> [TESTO FORNITO]:
========

Morte madonnaro. Il gip conferma il carcere per il 23enne senegalese. Dubbi sull’omicidio preterintenzionale

Secondo il giudice che ha convalidato il fermo appare più corretta la qualificazione del reato di morte come conseguenza di altro reato.

Il giudice convalida il fermo e conferma il carcere per Mamadou Lamin, ma esprime perplessità sull’ipotesi di omicidio preterintenzionale avanzata dalla Procura, nell’inchiesta sulla morte del madonnaro Leonardo Vitale. Il gip Alessandra Sermarini, nelle 8 pagine di ordinanza, ritiene che vi siano le esigenze cautelari dettate dal pericolo di fuga del 23enne senegalese “soggetto privo di occupazione e senza fissa dimora fin dal suo ingresso in Italia, da circa dieci anni“. Inoltre, sostiene che vi sia il rischio di reiterazione del reatopoiché Lamin è dedito all’alcol e per l’effetto all’uso della violenza, come confermato dal precedente di resistenza a pubblico ufficiale“.

Il giudice, inoltre, ritiene che ci siano i gravi indizi di colpevolezza in relazione al reato di rapina aggravata, visto che Lamin “animato dall’intento di derubare Vitale, esercitava violenza consistita nello strattonare il trolley, del quale si voleva impossessare….non cedeva nell’azione di sottrazione malgrado le urla dell’anziano e la sua richiesta di essere lasciato stare, fino a cadere entrambi per terra, per l’effetto determinando, seppur involontariamente la morte del Vitale”.

========

> [MATERIALE FORNITO]:

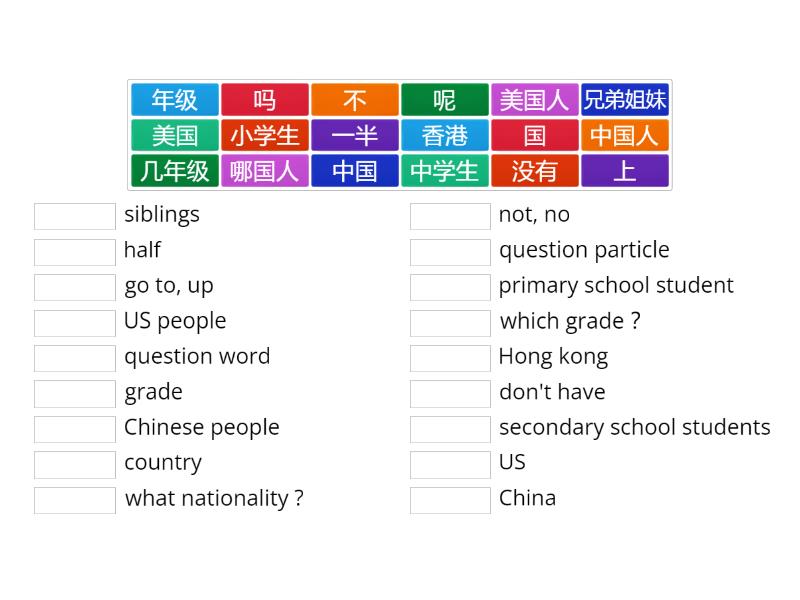The height and width of the screenshot is (600, 800).
Task: Select the purple 上 tile
Action: tap(625, 171)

========

> [RICHIESTE]:
1. Elenca tutte le persone citate con nome e cognome nell'articolo sulla morte del madonnaro.
2. Prosegui l'articolo sulla morte del madonnaro a partire dal punto in cui si interrompe.

> [SOLUZIONI]:
1. Mamadou Lamin, Leonardo Vitale, Alessandra Sermarini

2.
Invece, secondo il giudice, appare più corretta la qualificazione dell’accusa di morte come conseguenza di altro reato e non quella di omicidio preterintenzionale. Infatti, sostiene il gip: “L’opera di trascinamento a terra da parte del Lamin della vittima non appare così ovvia, non è stata oggetto di riscontro, tale per cui si è allo stato alla presenza di uno strattonamento del carrello, pur continuato, all’esito del quale il Vitale, pure ubriaco e con equilibrio precario, cadeva in terra e sbatteva la testa in modo fatale”.

Il giudice ritiene, dunque, credibile quanto riferito dal 23enne senegalese, in sede di interrogatorio.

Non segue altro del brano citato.